Exercise prompt – Rewrite the entries from the line containing "Given: Choose the スタンダードプラン column header" through the line containing "click(994, 64)", replacing "column header" with "table heading" and leaving everything else unchanged. Leave the pictures out of your answer.

The data –
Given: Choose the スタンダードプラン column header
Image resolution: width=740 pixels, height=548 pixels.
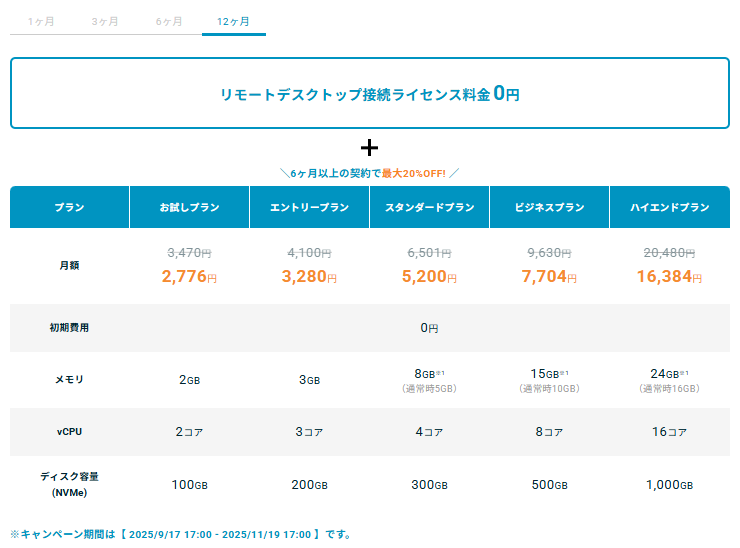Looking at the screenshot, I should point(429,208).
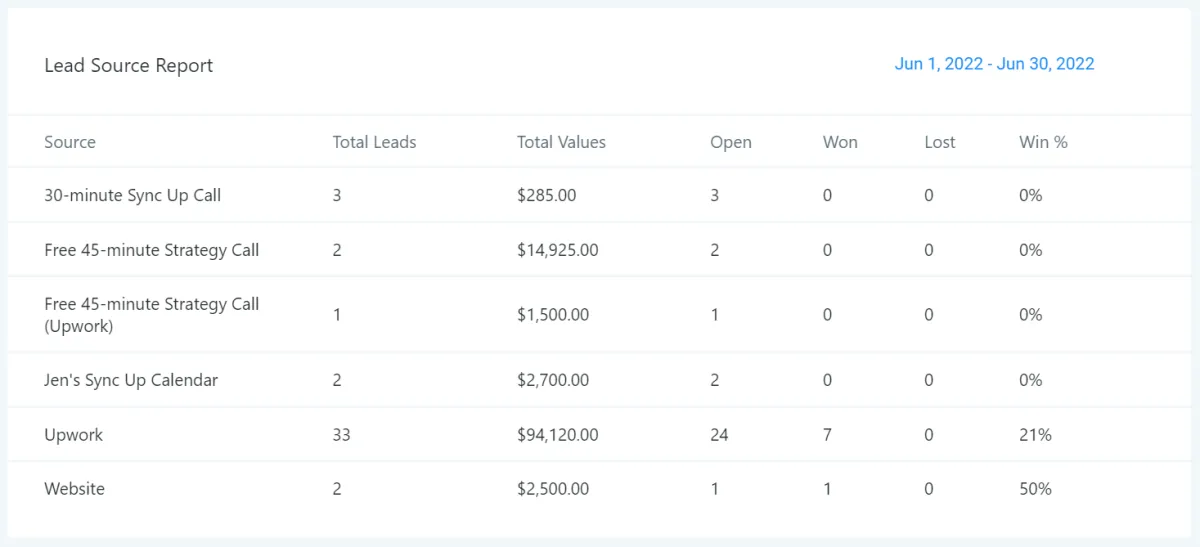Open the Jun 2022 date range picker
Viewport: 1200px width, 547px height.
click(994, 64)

==

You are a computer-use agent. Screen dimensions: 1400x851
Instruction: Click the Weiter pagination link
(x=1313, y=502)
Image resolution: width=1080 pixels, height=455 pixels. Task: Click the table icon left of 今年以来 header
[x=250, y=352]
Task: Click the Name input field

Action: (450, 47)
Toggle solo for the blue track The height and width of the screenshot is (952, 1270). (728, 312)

Full output –
Given: Choose the スタンダードプラン table heading
Image resolution: width=740 pixels, height=548 pixels.
Looking at the screenshot, I should point(429,208).
Open the Jun 2022 date range picker
Viewport: 1200px width, 547px height.
click(994, 64)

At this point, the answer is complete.